§ **What the exercise asks**:
Retype, word for word, each line between the lines holding "This screenshot has width=1568, height=780." and "The image size is (1456, 821).", inclusive, and leave the rest of the data alone.

§ **Material for the task**:
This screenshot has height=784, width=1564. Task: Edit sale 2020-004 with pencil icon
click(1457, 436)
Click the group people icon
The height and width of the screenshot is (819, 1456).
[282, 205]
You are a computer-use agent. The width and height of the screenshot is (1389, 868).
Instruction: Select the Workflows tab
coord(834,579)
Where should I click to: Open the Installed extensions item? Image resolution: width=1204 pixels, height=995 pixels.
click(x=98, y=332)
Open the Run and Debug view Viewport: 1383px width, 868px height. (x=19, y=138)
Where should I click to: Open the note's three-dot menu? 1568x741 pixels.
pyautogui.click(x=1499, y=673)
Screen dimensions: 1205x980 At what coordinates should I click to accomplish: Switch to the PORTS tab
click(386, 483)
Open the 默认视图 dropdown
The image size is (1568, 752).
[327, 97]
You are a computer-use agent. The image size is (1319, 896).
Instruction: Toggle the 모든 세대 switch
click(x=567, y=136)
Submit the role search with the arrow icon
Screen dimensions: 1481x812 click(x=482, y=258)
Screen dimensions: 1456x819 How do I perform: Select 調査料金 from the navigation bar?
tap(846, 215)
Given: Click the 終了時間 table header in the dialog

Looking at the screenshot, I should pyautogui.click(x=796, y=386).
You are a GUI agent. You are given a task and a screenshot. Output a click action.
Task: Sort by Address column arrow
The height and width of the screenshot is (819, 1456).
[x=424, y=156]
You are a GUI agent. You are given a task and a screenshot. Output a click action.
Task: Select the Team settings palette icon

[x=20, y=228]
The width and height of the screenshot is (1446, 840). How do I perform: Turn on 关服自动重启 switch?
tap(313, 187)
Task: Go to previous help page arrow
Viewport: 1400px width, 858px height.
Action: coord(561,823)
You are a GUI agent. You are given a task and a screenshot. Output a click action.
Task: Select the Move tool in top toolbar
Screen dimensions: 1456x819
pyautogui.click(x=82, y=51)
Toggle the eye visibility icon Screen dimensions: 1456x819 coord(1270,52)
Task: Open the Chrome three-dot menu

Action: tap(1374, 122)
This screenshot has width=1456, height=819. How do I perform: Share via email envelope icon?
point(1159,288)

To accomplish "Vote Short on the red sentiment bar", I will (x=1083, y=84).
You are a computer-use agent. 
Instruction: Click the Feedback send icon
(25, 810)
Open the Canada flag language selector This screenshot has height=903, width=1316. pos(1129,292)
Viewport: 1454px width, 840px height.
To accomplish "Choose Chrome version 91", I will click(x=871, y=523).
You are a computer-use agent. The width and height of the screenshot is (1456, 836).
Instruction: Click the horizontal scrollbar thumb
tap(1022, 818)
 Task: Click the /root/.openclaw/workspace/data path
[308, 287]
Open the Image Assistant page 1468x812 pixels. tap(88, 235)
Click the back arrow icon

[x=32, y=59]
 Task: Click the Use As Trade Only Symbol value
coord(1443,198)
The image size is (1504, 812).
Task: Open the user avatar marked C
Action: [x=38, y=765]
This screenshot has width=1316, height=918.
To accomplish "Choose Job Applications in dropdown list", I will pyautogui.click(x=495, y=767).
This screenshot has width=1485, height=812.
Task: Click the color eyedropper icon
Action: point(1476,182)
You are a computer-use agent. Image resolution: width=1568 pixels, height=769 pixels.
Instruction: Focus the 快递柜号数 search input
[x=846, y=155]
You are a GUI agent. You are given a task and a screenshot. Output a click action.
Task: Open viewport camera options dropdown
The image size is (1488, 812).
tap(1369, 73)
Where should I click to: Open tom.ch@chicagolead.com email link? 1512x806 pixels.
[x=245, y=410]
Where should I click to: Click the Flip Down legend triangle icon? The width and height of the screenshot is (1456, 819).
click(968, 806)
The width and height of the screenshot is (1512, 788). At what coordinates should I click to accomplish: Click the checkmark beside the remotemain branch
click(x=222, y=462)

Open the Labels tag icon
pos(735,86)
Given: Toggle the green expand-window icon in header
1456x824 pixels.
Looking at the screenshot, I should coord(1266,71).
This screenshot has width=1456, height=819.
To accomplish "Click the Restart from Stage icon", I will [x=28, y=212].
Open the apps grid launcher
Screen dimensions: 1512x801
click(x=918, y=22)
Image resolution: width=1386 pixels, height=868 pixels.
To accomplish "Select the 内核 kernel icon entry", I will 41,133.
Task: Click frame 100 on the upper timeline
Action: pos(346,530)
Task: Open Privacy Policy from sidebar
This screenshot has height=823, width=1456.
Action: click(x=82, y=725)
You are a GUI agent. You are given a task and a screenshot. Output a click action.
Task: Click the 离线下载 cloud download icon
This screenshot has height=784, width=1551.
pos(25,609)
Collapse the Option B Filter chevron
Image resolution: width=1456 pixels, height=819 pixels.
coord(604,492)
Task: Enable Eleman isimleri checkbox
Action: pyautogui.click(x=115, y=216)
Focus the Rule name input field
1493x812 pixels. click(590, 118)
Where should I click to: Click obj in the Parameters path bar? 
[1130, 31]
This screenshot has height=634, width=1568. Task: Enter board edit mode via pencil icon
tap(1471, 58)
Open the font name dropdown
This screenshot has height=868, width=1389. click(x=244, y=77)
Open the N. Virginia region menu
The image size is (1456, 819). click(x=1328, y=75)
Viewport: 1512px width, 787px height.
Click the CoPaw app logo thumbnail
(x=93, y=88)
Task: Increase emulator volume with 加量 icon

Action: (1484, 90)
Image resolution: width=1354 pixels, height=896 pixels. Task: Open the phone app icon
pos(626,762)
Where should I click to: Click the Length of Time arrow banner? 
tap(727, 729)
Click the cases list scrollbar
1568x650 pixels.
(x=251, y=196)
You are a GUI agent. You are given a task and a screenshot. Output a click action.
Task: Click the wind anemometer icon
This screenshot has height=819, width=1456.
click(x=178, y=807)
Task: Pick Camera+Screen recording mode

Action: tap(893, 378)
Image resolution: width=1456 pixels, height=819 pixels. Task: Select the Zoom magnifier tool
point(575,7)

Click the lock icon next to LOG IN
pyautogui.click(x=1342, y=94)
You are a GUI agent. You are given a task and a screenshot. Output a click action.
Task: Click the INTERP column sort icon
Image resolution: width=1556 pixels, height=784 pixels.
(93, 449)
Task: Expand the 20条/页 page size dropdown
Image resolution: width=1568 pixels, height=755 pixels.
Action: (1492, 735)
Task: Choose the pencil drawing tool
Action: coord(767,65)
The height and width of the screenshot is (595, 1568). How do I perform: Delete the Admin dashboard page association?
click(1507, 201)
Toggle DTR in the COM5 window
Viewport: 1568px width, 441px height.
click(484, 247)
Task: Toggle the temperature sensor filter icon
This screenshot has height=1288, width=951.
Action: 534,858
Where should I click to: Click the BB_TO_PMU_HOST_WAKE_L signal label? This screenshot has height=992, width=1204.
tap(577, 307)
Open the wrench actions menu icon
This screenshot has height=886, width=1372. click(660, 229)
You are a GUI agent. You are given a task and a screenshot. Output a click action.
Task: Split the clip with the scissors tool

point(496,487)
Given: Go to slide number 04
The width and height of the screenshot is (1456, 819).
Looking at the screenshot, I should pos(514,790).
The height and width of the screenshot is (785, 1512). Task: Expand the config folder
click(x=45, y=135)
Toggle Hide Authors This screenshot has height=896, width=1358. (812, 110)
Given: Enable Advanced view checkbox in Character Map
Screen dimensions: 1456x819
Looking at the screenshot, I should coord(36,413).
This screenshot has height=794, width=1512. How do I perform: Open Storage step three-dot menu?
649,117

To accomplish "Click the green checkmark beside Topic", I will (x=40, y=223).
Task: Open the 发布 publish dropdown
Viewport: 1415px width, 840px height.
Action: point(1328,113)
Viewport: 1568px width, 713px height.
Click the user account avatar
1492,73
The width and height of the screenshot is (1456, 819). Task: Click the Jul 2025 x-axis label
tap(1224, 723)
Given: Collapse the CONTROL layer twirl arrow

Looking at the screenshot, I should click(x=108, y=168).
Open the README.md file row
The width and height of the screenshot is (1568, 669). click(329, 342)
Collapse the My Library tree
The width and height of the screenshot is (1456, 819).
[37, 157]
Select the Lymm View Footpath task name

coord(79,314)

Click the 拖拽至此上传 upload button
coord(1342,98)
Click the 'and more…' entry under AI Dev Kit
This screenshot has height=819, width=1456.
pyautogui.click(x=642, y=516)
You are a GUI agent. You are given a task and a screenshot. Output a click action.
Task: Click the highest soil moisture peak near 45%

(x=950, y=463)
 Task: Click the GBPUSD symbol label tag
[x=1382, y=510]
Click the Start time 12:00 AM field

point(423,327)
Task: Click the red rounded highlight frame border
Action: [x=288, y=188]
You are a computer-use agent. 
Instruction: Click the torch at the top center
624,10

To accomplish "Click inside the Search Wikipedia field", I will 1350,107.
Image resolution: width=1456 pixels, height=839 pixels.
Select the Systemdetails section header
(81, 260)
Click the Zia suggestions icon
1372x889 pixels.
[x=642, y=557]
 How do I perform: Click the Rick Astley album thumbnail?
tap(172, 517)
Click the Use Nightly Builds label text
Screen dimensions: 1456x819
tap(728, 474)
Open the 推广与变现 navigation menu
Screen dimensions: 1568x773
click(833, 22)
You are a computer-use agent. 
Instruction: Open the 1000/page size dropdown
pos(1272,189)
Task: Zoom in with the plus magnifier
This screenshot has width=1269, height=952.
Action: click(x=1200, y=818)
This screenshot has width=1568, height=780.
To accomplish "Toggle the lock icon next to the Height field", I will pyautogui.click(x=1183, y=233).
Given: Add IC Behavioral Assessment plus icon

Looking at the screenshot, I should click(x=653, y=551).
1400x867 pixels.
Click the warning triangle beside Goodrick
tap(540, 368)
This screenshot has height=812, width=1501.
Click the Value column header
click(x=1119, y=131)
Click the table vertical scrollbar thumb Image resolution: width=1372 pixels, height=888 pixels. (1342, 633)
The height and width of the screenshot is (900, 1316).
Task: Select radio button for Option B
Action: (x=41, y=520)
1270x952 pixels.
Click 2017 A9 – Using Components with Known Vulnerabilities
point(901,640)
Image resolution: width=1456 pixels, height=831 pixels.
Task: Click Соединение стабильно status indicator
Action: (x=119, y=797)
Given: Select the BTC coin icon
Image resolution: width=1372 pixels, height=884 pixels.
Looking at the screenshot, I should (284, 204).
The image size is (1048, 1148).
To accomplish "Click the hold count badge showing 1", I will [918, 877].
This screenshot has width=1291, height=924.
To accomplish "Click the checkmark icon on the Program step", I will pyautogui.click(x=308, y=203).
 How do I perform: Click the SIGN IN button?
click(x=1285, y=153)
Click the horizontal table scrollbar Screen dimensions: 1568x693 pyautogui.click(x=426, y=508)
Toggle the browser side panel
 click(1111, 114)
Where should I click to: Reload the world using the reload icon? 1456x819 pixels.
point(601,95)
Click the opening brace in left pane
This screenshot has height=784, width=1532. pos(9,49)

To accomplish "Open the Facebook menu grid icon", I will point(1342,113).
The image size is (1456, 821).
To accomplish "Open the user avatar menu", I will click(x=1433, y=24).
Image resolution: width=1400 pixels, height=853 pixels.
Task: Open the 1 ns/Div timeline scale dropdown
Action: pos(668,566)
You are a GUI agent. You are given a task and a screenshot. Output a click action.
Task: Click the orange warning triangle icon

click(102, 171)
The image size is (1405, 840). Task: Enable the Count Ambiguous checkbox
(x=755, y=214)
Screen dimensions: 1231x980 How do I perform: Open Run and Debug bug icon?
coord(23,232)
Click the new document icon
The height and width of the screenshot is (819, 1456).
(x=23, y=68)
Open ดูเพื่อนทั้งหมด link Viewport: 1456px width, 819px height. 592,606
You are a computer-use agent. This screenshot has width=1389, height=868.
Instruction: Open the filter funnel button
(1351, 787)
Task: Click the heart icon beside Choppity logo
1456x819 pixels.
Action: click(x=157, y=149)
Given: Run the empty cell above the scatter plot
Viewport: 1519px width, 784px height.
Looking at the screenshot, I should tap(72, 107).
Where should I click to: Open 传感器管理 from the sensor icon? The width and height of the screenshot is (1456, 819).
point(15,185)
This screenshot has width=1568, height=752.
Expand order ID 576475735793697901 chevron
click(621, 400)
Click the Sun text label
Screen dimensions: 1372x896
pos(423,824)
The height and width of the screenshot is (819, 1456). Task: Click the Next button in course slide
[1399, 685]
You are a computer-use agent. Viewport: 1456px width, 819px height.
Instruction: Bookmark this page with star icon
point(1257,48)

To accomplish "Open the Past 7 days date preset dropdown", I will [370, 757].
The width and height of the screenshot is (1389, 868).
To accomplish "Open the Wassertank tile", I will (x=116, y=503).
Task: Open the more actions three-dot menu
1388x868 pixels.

§ **Exercise output**:
This screenshot has width=1568, height=780.
To accomplish "Toggle the lock icon next to the Height field", I will pyautogui.click(x=1183, y=233).
Given: Add IC Behavioral Assessment plus icon

Looking at the screenshot, I should click(x=653, y=551).
1400x867 pixels.
Click the warning triangle beside Goodrick
tap(540, 368)
This screenshot has height=812, width=1501.
Click the Value column header
click(x=1119, y=131)
Click the table vertical scrollbar thumb Image resolution: width=1372 pixels, height=888 pixels. (1342, 633)
The height and width of the screenshot is (900, 1316).
Task: Select radio button for Option B
Action: (x=41, y=520)
1270x952 pixels.
Click 2017 A9 – Using Components with Known Vulnerabilities
point(901,640)
Image resolution: width=1456 pixels, height=831 pixels.
Task: Click Соединение стабильно status indicator
Action: (x=119, y=797)
Given: Select the BTC coin icon
Image resolution: width=1372 pixels, height=884 pixels.
Looking at the screenshot, I should (284, 204).
The image size is (1048, 1148).
To accomplish "Click the hold count badge showing 1", I will [918, 877].
This screenshot has width=1291, height=924.
To accomplish "Click the checkmark icon on the Program step", I will pyautogui.click(x=308, y=203).
 How do I perform: Click the SIGN IN button?
click(x=1285, y=153)
Click the horizontal table scrollbar Screen dimensions: 1568x693 pyautogui.click(x=426, y=508)
Toggle the browser side panel
 click(1111, 114)
Where should I click to: Reload the world using the reload icon? 1456x819 pixels.
point(601,95)
Click the opening brace in left pane
This screenshot has height=784, width=1532. pos(9,49)

To accomplish "Open the Facebook menu grid icon", I will point(1342,113).
The image size is (1456, 821).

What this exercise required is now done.